Says an employee agent of the LIC: "The sum assured that one gets at the end of the term of any policy along with the accrued bonus will fetch more if it is re-invested, than the pension given under Jeevan Suraksha, even at the prevalent interest rates. If interest rates increase in the future, the returns will be even more." 

The Association of Mutual Funds in India (AMFI) made a representation to Finance Secretary Montek Singh Ahluwalia recently, where it stated that in Jeevan Suraksha, LIC was taking away 75 per cent of the accumulated savings of the investor for providing life cover. Assuming an annual contribution of Rs 3,000 and interest compounded at 12 per cent, the investor accumulates about Rs 7.24 lakh after 30 years. LIC keeps Rs 6.24 lakh after commuting Rs 1 lakh and still gives a monthly pension of only Rs 3,500 whereas a 12 per cent interest on the balance works out to a monthly pension of Rs 6,240 at existing interest rates. AMFI sources also claim that pension or monthly return schemes offered by the Unit Trust of India and other mutual funds too give monthly pensions which are more attractive than Jeevan Suraksha.

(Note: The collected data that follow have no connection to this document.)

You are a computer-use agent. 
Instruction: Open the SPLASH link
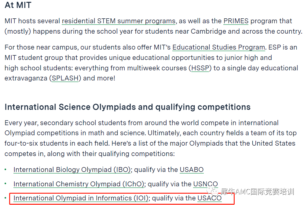[65, 78]
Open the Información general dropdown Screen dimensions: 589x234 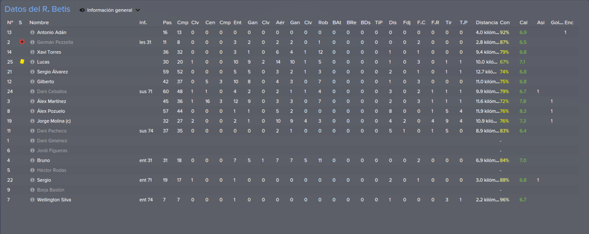pyautogui.click(x=110, y=10)
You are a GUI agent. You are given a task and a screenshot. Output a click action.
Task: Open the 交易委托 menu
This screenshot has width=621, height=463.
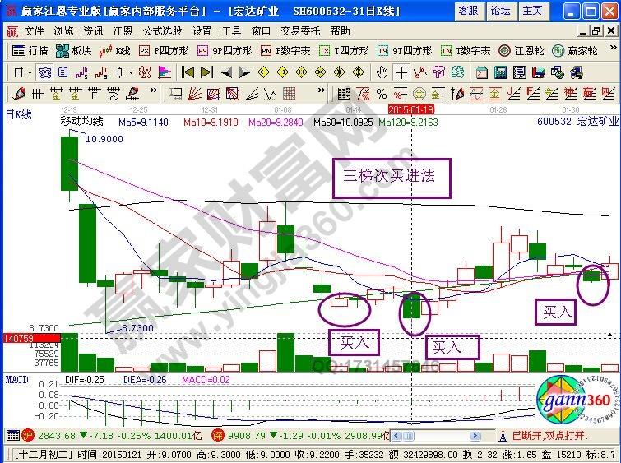300,30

In another representation, the Company Pensioners’ Association has stated that LIC itself launched a scheme in July 1987—the Return of Capital Group Superannuation scheme—which, with almost the same contributions, gives nearly twice as much benefit to the people. Under this scheme, a monthly premium of Rs 300 for 30 years fetches a pension of Rs 6,347 on retirement. And the capital is returned after the pensioner’s death to his nominee. However, this is a group scheme and can be taken by government employees, company employees or members of a cooperative society or people in organised groups. But how could there be such a difference in return in group and individual schemes, ask sceptical LIC agents.

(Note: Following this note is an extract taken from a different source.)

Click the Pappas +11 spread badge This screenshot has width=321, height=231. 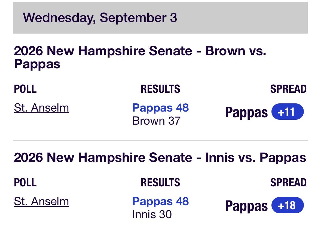288,112
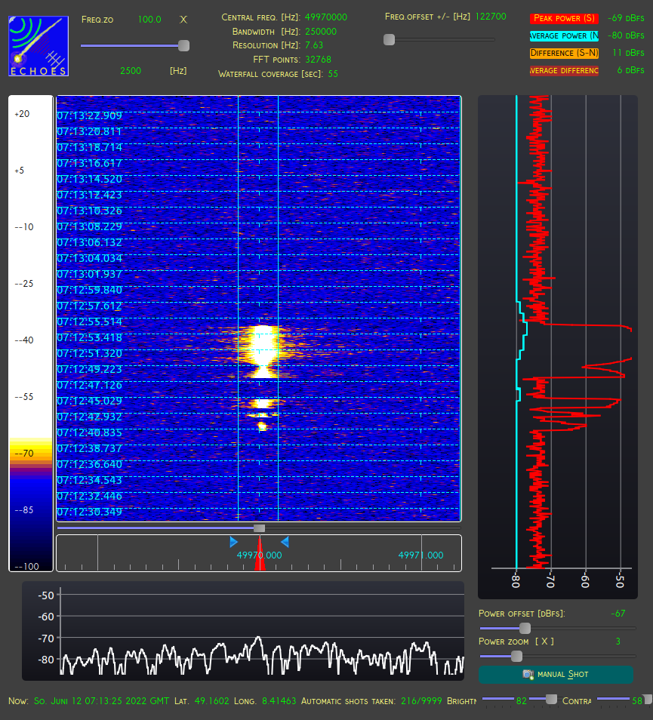Click the red Peak Power (S) label
This screenshot has height=720, width=653.
(x=564, y=18)
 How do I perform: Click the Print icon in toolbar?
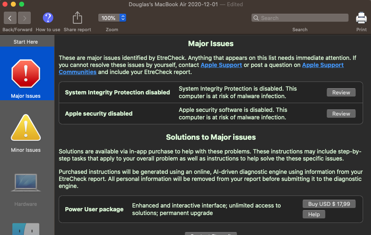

The minimum monthly payment for the 1987 scheme is Rs 300, which is Rs 50 higher than the new scheme. But if a 30-year Rs 250-per-month contribution is allowed under the 1987 scheme, the pension would still be far higher than under Jeevan Suraksha. Moreover, in the 1987 scheme, the capital accumulation was worked out at the interest rate of 10.34 per cent per annum. The present rate of accumulation is even higher: 12 per cent. At this rate, even a contribution of Rs 250 a month for 30 years would yield a pension of at least Rs 7,000 a month. And, to make matters even more worthwhile, the policy holder’s nominee will get the capital in case of the holder’s death.

So, better alternatives are clearly available. Why, then, was Jeevan Suraksha launched with so much fanfare? Didn’t the Government do its homework well? Is it just a planned empty gesture? Or is it the precursor to a withdrawal of the better schemes? A lot of people would like to know the answers.